Они вошли в избу и старуха спросила:
- Креститься у тебя, хозяин, надо или без икон живешь?
- Без икон, - захихикал дед Ознобин. - Уж годочков, почитай, тридцать без них живу.
- Ну, мне это все равно, - сказала старуха, - с иконами или без икон. Я, чтоб тебя не обидеть, спросила. Сама я не верю в бога.
Перед тем, как раздался стук в окно, дед Ознобин, давно уже страдающий бессонницей, лежал с открытыми глазами, дожидаясь, когда Березовка проснется. Приход странниц обрадовал его - есть с кем поговорить! Незнакомые люди не станут неуважительно перебивать его, как перебивают свои, березовцы.
- Анюта, - сказала старуха, - ты ложись спать, а мы с хозяином поговорим. Он, чай, бессонницей мучается. По голосу чую - не молодой.
- Да, не молодой, - вздохнул дед Ознобин. - Со всех сторон болячки одолевают. То поясница, окаянная, ломит, то ноги гудят.
Он помог Ашоте устроиться на скрипучей кровати и подошел к старухе, которая присела к столу, ощупью найдя его.
- Спит? - спросила старуха.
- Будет спать, - засмеялся неведомо чему дед Ознобин. Может быть, тому, что в его стариковской постели, не ведавшей бог знает сколько лет запаха женского тела, устроилась девчонка, подложив под щеку ладони.
Дед Ознобин разглядывал странницу. Она была почти его возраста, одета в ношеное-переношенное пальто с серым смушковым воротником, покрыта темно-синим платком с вылинявшими цветами по краям.
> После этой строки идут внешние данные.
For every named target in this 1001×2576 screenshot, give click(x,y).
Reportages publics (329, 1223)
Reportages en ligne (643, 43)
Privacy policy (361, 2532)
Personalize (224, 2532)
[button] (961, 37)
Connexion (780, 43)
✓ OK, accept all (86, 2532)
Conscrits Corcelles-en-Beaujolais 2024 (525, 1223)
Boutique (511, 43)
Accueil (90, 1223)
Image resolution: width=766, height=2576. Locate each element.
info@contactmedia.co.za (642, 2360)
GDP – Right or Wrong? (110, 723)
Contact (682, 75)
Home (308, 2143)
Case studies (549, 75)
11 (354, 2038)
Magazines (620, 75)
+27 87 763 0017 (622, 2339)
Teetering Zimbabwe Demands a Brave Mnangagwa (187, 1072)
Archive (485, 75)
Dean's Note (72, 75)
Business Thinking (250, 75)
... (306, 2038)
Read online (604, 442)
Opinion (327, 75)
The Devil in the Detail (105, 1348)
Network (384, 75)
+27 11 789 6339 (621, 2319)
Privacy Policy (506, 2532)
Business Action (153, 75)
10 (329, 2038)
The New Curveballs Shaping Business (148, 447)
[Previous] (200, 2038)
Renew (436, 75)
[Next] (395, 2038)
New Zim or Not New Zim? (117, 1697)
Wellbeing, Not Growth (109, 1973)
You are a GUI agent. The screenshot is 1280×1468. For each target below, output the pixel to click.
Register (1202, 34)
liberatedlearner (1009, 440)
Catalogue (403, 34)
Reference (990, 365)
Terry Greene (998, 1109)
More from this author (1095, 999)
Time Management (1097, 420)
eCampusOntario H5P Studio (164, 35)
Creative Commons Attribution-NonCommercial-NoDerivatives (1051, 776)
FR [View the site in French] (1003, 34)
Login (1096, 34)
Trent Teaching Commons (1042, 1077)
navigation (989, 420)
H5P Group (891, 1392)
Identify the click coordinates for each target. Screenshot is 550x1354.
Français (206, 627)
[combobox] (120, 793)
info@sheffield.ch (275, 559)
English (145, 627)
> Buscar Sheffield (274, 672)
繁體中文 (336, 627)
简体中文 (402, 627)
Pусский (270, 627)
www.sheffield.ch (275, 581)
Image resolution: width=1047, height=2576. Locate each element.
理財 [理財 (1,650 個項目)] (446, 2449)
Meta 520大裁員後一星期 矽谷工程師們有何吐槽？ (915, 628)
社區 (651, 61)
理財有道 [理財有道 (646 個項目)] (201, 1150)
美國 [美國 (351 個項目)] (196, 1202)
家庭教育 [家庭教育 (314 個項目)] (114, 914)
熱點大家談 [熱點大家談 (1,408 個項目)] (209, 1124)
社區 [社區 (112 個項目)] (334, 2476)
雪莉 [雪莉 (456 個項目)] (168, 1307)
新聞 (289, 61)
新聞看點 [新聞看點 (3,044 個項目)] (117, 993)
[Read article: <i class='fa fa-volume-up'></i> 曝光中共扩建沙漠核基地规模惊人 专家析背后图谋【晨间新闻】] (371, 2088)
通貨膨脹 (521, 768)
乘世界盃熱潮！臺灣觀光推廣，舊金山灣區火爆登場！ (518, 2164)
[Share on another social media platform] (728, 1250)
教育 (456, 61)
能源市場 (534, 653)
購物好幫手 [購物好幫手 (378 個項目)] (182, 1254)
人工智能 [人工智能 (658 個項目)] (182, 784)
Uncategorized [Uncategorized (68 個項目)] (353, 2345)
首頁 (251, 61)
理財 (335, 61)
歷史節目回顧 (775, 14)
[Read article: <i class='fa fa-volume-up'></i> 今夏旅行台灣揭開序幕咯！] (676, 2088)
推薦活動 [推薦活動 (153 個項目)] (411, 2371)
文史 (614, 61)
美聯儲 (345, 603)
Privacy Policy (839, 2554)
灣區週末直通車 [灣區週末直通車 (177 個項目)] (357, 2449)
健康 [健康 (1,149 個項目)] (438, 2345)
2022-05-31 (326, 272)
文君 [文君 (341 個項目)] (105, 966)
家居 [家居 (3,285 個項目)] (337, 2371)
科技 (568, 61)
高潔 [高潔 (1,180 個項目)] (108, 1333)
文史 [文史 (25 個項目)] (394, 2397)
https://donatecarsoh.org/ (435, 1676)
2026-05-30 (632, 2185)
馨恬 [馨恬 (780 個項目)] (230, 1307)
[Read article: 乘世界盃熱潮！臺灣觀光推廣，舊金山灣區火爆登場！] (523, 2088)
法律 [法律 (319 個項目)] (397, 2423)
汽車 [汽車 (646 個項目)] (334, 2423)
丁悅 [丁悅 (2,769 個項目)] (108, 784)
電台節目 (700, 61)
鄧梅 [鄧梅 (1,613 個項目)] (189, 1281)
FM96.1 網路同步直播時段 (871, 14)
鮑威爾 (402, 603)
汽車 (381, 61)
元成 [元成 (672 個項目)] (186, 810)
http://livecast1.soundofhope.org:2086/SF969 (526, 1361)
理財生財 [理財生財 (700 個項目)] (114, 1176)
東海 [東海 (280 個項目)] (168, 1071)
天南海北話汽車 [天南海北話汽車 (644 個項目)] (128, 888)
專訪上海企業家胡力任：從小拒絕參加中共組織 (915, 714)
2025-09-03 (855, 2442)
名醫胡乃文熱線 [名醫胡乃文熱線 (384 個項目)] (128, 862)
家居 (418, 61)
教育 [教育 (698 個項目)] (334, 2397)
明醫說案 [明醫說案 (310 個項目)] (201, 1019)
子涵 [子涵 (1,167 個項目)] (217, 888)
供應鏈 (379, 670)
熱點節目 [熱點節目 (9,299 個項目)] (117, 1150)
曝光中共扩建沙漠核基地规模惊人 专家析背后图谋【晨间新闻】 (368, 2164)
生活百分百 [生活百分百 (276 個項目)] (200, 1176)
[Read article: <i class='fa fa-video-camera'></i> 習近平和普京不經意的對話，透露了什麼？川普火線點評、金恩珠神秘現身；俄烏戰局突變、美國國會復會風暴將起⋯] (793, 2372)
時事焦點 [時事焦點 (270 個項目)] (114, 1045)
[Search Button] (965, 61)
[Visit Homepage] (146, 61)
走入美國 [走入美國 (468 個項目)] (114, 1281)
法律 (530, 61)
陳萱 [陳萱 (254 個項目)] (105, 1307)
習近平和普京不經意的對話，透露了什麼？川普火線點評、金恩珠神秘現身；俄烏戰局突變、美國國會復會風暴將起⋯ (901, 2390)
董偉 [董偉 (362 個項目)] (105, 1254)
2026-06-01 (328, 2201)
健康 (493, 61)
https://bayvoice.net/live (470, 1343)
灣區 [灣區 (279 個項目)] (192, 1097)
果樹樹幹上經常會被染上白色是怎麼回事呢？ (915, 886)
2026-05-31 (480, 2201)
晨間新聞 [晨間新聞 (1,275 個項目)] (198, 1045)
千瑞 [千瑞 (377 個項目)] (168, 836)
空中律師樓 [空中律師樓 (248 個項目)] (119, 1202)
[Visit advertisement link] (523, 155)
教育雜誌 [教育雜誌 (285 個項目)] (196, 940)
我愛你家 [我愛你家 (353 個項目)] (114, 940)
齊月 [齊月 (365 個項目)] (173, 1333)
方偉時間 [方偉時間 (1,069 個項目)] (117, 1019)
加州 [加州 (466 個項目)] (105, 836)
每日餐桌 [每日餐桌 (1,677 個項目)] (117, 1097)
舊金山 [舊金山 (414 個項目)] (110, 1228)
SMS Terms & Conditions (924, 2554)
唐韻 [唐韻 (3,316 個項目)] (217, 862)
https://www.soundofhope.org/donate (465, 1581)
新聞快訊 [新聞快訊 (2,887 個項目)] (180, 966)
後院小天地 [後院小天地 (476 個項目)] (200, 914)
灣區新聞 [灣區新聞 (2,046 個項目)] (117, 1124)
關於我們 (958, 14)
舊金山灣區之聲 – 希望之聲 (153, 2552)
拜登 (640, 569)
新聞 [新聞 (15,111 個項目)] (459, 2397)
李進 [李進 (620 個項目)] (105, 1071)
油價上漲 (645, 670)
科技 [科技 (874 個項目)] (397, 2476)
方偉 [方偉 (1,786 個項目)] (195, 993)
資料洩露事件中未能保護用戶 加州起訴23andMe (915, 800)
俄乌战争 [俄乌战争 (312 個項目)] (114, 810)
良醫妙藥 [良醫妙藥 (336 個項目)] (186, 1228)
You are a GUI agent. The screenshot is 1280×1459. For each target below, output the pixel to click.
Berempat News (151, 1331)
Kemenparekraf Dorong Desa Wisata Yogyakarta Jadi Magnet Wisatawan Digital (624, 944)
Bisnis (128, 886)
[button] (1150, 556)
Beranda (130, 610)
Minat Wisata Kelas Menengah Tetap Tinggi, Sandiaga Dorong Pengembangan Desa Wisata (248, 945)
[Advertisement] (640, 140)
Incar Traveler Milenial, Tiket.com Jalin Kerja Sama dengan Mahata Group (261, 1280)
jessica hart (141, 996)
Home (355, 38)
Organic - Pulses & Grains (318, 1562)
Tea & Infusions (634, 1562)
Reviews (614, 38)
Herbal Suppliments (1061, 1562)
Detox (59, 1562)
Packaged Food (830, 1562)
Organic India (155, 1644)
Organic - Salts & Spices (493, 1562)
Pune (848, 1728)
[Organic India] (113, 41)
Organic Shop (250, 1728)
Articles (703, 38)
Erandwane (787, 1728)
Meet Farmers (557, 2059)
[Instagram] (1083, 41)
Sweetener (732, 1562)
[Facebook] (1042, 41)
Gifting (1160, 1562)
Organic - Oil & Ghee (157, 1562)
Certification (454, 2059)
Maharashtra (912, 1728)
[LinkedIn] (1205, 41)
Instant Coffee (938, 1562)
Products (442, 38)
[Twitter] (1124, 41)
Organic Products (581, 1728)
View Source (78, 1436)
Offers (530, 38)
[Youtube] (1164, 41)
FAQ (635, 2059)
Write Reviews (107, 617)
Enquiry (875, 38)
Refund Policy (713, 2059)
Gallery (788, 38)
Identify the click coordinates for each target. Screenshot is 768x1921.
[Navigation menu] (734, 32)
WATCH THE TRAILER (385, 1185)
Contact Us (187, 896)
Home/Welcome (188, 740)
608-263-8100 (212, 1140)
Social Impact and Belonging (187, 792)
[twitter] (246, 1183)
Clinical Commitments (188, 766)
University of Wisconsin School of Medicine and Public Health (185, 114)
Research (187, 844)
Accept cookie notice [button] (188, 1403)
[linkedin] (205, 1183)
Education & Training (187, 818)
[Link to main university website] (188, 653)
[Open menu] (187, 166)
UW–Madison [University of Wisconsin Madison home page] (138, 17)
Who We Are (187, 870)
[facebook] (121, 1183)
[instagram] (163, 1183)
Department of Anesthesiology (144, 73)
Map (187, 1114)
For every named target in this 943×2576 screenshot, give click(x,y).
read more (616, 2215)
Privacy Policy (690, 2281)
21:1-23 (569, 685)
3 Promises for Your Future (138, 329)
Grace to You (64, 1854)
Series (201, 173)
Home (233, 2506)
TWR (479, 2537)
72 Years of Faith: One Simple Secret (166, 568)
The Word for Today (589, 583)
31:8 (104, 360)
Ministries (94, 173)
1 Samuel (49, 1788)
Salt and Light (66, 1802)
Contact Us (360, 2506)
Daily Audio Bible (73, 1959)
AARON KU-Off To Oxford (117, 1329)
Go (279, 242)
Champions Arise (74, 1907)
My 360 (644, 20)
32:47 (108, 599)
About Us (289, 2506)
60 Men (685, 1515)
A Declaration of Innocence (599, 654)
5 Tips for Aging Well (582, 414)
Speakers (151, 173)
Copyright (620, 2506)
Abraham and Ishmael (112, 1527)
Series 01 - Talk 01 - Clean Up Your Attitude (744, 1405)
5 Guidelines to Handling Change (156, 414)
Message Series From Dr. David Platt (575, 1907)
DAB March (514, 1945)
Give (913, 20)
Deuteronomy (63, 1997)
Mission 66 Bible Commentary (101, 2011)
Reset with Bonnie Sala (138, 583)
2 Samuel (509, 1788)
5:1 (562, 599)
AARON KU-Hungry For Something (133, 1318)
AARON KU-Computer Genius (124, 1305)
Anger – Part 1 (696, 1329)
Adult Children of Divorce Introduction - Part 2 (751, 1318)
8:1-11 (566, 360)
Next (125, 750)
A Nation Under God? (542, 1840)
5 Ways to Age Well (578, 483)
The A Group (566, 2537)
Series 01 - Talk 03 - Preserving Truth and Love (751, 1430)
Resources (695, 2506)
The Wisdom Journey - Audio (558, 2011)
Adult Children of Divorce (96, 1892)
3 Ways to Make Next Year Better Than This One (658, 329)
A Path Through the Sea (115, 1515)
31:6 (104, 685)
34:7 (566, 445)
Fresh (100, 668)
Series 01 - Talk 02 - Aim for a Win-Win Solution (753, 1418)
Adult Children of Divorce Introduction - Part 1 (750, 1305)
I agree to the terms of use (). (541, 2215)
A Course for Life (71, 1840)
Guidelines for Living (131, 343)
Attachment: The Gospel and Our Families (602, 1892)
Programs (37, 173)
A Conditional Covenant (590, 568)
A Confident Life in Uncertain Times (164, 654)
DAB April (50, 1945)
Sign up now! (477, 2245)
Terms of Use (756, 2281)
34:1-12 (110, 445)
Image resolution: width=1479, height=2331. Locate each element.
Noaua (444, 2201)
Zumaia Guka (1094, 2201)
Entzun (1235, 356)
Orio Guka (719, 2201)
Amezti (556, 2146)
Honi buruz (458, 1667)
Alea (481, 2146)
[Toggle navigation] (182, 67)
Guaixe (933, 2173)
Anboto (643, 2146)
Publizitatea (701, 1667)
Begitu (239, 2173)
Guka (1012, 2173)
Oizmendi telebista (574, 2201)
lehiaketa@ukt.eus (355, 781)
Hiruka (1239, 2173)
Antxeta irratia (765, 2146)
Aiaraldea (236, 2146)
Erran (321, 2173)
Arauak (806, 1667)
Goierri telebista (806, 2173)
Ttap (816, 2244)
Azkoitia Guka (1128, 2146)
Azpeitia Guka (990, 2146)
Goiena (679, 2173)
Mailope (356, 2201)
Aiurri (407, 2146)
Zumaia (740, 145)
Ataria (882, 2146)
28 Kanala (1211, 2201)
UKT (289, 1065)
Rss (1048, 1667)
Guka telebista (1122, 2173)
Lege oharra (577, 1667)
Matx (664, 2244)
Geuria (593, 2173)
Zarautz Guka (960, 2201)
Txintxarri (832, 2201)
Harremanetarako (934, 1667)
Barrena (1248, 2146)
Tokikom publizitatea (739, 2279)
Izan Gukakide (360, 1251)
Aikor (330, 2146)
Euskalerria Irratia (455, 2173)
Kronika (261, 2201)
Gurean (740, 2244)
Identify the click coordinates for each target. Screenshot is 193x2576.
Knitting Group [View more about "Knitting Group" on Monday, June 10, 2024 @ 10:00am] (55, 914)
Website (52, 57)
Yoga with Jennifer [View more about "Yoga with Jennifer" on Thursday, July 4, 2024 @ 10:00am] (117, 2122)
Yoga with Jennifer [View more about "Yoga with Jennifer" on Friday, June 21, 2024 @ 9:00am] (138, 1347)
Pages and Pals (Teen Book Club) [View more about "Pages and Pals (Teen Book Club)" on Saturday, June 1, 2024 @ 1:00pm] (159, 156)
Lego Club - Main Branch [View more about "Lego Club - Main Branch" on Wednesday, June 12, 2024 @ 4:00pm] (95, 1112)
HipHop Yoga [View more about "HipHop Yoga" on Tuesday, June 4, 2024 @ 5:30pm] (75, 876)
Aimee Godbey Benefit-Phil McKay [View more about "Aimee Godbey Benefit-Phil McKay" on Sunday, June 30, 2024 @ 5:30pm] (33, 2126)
Кожа на лице странницы, изрезанная сотнями морщин и морщинок, казалась черной - так пропекли его солнце и ветер дороги. Между колен странница пристроила палку, отполированную до воскового блеска, положила на нее просвечивающиеся насквозь кисти трясущихся рук и сидела прямо, глядя слепыми глазами в глаза деда Ознобина. Внезапно насмешливая улыбка побежала по губам странницы, и дед смущенно отвернулся.
- Разглядываешь? - спросила странница.
Ознобин неопределенно крякнул.
- Что ж, разглядывай. Я на твоем месте тоже разглядывала бы.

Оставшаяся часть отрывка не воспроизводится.